ACTIVITY. Your answer should hold exactly the lines below from the line with "Sort by Status column header" through the line with "Given: Switch to the Structure tab", both included, and no pictures at all.

::: EXTRACTED ENTRIES

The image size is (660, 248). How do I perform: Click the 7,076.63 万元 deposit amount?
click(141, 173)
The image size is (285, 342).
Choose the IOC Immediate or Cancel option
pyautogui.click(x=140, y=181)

::::::
::: EXTRACTED ENTRIES

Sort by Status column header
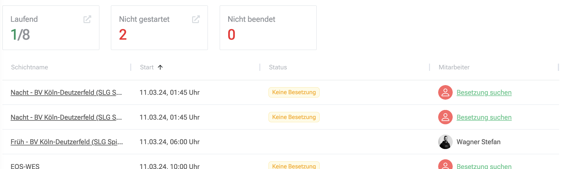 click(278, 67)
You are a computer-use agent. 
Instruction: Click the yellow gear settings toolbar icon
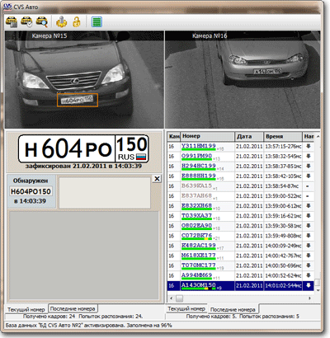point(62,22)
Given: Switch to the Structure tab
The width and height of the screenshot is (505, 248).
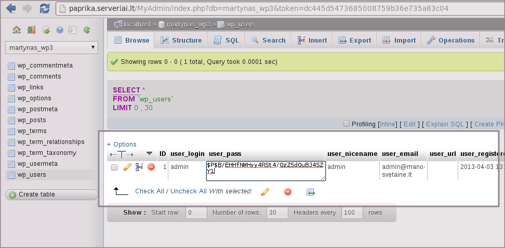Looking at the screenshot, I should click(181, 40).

::::::
::: EXTRACTED ENTRIES

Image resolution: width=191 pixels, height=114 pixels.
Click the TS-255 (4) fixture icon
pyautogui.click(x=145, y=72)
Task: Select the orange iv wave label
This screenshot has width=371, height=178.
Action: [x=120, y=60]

::::::

ANSWER TO THIS PROBLEM.
Sort by Status column header
 click(278, 67)
You are a computer-use agent. 
Instruction: Click the yellow gear settings toolbar icon
point(62,22)
Given: Switch to the Structure tab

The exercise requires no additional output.